What you are asked to do: Could you give the rows again, from their start through the line containing "Kategorie: (99, 303)", with "screenshot" swapped for "image" and everything else left unchanged? Leave the pictures out of your answer.

Entries:
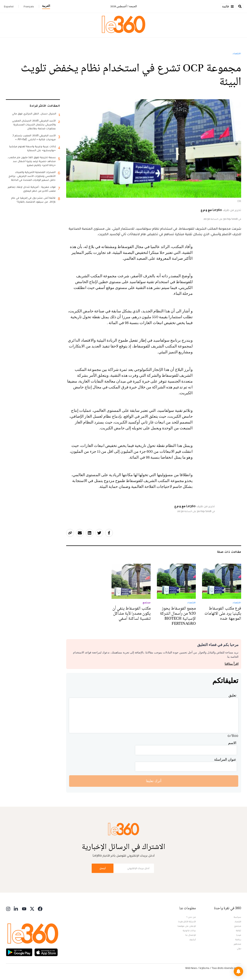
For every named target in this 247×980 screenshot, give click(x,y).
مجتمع (238, 926)
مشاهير (238, 944)
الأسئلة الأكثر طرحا (187, 921)
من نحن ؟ (191, 917)
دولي (239, 948)
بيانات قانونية (189, 930)
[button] (238, 971)
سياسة (238, 917)
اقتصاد (237, 53)
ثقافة (239, 930)
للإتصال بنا (190, 935)
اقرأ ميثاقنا (231, 664)
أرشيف (192, 939)
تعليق (232, 695)
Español (8, 6)
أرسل (103, 868)
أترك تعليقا (154, 781)
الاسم (232, 743)
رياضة (238, 939)
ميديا (239, 935)
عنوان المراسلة (225, 759)
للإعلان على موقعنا (187, 926)
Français (28, 6)
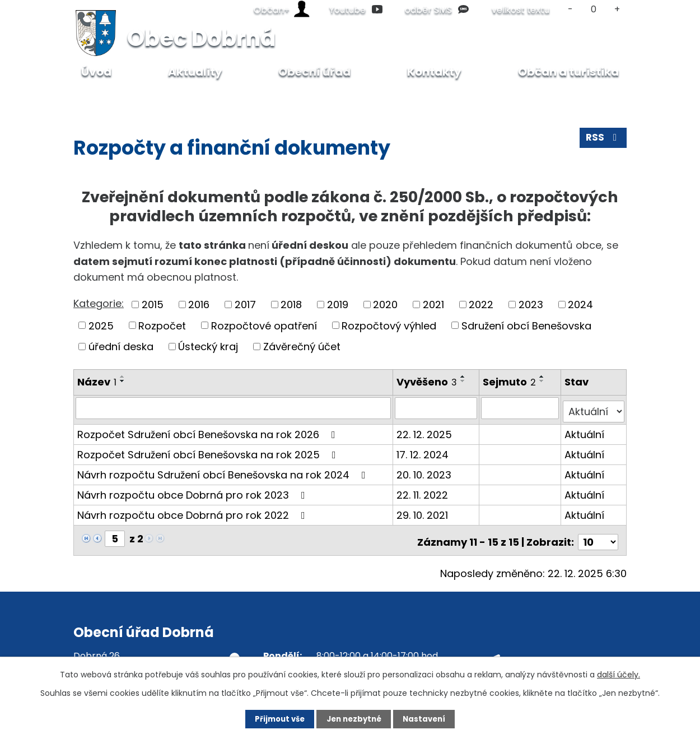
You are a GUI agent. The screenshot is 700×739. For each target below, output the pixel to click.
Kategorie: (99, 303)
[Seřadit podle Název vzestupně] (123, 377)
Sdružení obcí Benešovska (526, 325)
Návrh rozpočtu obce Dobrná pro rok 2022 (193, 511)
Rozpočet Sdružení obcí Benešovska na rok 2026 (208, 430)
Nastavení (432, 718)
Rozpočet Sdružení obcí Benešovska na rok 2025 (209, 450)
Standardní (594, 9)
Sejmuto (510, 382)
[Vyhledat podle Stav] (594, 408)
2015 (152, 304)
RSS (603, 141)
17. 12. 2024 (423, 450)
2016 (199, 304)
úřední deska (121, 346)
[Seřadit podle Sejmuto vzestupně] (543, 377)
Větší (617, 9)
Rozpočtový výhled (389, 325)
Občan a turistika (568, 72)
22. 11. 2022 (423, 491)
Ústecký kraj (208, 346)
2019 (338, 304)
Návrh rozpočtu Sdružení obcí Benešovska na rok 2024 (223, 471)
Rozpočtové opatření (264, 325)
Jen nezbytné (354, 718)
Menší (570, 9)
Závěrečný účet (302, 346)
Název (97, 382)
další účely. (618, 673)
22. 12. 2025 (424, 430)
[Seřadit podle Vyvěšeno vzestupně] (464, 377)
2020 (385, 304)
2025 (101, 325)
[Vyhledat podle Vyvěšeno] (437, 408)
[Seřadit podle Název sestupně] (123, 381)
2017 (245, 304)
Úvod (99, 99)
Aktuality (195, 72)
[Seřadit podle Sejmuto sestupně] (543, 381)
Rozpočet (162, 325)
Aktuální (585, 430)
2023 (531, 304)
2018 (291, 304)
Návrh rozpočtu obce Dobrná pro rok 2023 (193, 491)
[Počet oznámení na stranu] (598, 535)
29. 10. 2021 (423, 511)
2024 (580, 304)
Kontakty (434, 72)
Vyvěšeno (427, 382)
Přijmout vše (272, 718)
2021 (433, 304)
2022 (481, 304)
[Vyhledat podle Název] (234, 408)
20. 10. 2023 (424, 471)
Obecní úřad (153, 99)
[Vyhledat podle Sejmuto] (521, 408)
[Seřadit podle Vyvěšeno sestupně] (464, 381)
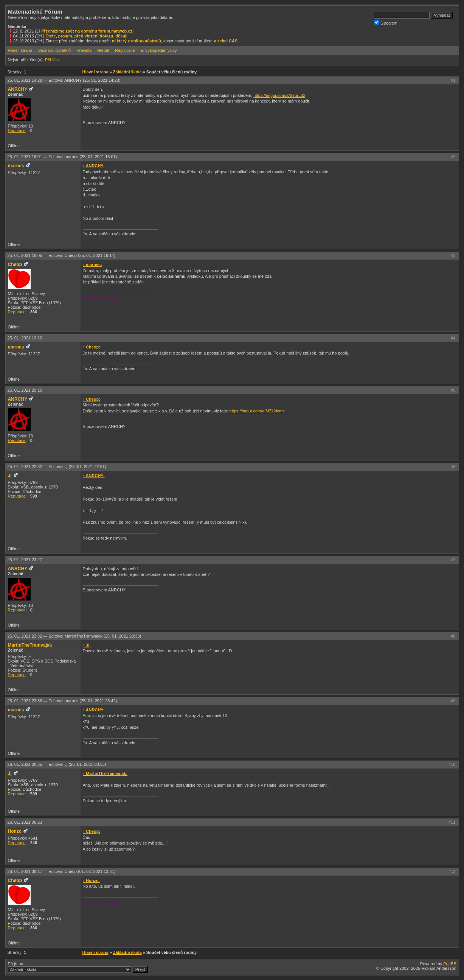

Task response:
For every named target in this 247×980 image, give click(x,y).
مجتمع (238, 926)
مشاهير (238, 944)
الأسئلة الأكثر طرحا (187, 921)
من نحن ؟ (191, 917)
دولي (239, 948)
بيانات قانونية (189, 930)
[button] (238, 971)
سياسة (238, 917)
اقتصاد (237, 53)
ثقافة (239, 930)
للإتصال بنا (190, 935)
اقرأ ميثاقنا (231, 664)
أرشيف (192, 939)
تعليق (232, 695)
Español (8, 6)
أرسل (103, 868)
أترك تعليقا (154, 781)
الاسم (232, 743)
رياضة (238, 939)
ميديا (239, 935)
عنوان المراسلة (225, 759)
للإعلان على موقعنا (187, 926)
Français (28, 6)
You are a GUI agent. The image is 700×739. For each target below, output the pixel to click.
Kategorie: (99, 303)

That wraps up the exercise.